### Your objective:
Look through the lines below; wherever the word "each" appears, copy that line.
------ Entries shown ------
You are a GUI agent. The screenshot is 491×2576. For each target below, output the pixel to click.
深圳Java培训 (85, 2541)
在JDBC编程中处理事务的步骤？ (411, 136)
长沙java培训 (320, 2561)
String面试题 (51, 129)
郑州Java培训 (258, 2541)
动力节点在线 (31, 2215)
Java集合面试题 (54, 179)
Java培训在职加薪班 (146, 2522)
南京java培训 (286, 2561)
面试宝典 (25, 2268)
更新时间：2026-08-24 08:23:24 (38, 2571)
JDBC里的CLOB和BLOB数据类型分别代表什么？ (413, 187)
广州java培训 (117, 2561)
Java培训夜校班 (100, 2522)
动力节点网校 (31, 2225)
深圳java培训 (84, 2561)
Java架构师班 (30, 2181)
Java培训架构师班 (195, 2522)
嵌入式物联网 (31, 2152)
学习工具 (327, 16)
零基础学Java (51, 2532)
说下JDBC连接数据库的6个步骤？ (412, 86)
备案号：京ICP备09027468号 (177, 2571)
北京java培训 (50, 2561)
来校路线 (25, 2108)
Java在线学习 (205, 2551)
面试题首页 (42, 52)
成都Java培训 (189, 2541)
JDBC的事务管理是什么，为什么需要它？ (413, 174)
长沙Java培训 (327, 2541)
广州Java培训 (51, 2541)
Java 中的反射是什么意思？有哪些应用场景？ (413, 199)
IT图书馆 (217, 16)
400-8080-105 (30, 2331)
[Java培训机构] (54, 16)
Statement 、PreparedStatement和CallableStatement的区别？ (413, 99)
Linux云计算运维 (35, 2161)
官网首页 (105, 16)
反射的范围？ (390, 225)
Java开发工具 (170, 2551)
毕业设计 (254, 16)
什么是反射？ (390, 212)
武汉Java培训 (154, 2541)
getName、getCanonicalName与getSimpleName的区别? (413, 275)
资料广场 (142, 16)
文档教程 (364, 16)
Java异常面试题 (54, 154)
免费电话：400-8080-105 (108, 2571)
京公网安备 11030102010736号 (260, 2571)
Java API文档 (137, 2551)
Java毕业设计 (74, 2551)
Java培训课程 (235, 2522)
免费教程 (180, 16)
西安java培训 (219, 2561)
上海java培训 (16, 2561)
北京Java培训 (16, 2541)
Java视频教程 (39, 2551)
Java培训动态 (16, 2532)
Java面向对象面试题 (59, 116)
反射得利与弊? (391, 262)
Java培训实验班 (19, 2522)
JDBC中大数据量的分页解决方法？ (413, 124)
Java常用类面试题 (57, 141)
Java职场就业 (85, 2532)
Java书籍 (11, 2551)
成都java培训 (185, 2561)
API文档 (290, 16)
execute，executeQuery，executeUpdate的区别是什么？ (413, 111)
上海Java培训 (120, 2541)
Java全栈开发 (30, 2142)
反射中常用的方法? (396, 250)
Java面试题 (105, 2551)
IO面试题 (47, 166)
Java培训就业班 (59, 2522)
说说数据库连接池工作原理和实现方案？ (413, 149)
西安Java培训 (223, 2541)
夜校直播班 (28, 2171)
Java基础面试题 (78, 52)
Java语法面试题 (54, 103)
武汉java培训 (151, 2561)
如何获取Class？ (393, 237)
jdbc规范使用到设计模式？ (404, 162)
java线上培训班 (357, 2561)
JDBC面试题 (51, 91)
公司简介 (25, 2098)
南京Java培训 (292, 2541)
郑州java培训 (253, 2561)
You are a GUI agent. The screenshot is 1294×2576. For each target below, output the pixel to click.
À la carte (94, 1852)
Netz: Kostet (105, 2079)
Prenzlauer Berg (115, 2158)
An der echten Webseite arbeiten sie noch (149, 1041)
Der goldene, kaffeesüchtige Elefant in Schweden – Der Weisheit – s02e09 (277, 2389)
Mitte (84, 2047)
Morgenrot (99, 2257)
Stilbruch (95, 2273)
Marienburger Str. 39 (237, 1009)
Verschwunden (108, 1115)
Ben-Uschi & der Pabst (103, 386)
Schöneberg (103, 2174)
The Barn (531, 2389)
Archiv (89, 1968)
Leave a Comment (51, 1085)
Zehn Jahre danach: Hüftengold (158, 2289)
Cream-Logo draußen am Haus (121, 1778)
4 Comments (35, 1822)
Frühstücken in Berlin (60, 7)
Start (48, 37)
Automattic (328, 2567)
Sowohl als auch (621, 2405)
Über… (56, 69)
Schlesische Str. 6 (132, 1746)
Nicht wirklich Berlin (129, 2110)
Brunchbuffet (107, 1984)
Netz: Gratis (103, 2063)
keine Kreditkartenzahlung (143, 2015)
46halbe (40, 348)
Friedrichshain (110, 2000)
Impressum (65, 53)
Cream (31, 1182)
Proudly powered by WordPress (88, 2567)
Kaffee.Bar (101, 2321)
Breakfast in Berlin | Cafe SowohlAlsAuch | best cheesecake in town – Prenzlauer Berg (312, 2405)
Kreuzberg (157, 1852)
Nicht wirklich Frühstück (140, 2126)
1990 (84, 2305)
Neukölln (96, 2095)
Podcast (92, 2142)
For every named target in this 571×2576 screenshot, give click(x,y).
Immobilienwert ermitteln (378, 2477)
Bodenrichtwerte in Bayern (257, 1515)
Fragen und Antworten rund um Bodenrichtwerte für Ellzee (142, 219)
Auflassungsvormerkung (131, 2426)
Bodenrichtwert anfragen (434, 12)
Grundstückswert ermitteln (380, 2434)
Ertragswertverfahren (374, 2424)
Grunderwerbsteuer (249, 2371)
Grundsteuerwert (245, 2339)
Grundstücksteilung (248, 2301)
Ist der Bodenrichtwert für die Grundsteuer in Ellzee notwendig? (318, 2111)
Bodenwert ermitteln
------
### Reply to the exercise:
You are a GUI agent. The screenshot is 491×2576. For each target below, output the pixel to click.
You are a GUI agent. The screenshot is 1294×2576. For each target below, output the pixel to click.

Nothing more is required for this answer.